Mox in the Sky with Diamonds

quarta-feira, maio 28, 2008

JULGAMENTO DAS CÉLULAS-TRONCO É HISTÓRICO, MAS NÃO PELOS MOTIVOS QUE A MÍDIA NOTICIA

O julgamento agora suspenso do STF sobre a constitucionalidade das pesquisas em células-tronco é histórico, mas não por ser uma luta entre obscurantistas fanáticos contra cientistas esclarecidos, do atraso religioso contra o progresso "iluminado". É histórico por ser uma oportunidade de o STF marcar posição contra o automatismo do progresso.
Não significa que eu seja contrário às pesquisas. Até sou favorável. Mas é hora de deixar claro que o "progresso" da ciência não é algo neutro, insuscetível de problematização e incontestável. Experimentos com cobaias humanas, aquecimento global, bomba atômica e armas químicas são exemplos de "progressos" científicos.
O que nós deveríamos ter aprendido é que o "progresso" é simplesmente um mito. Um mito que reduz a experiência humana ao mundo técnico, confundindo a aptidão de "controlar" e "predizer" com a totalidade existencial do homem no mundo. O humano não se reduz ao científico. A dimensão ética, sem referir outras, é independente da ciência. É bem possível que argumentemos contra a ciência sem argumentos científicos, e isso nada terá de irracional. A ciência não esgota a totalidade da experiência do homem no mundo, repito. Heidegger, Adorno, Derrida e Rorty eram filósofos que não cansavam de advertir isso.
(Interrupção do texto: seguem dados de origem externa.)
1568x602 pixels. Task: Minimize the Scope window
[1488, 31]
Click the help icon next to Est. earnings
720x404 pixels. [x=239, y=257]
Não há nada de especial no científico que o coloque acima de qualquer outro patamar, que não seja simplesmente o fato de que o técnico serve a alguma coisa, mas não tudo.
O "progresso" científico não é neutro; busca valores. Entre eles, o domínio da natureza -- ou o controle e a predição, para falar com Rorty. Esse "domínio" não justifica qualquer coisa. Isso não pressupõe -- nem seria o meu caso -- a crença em um ente sobrenatural que governaria nossa existência. Significa apenas fazer, como diz Edgar Morin, "ciência com consciência".
O julgamento do STF é histórico apenas nesse sentido: pode estancar a hegemonia automatizada do discurso científico ou apenas confirmá-la. O momento mostra que esse domínio estratégico do discurso [científico] é simplesmente uma questão de poder, e Foucault cai como uma luva para provar como a verdade tem seu regime de poder. Os cientistas querem uma explicação "científica" para não pesquisarmos. Não há. Nem pode haver. A ciência não dá essas respostas. Não pertence à sua racionalidade de predizer e controlar.
De qualquer forma, o julgamento já é histórico por marcar um momento de burrice da mídia em geral. A oposição obscurantista-atrasado/cientista-iluminada é o único esquema binário que permeia todas as análises do caso. O que não explica porque o placar está empatado. Todos viraram carolas?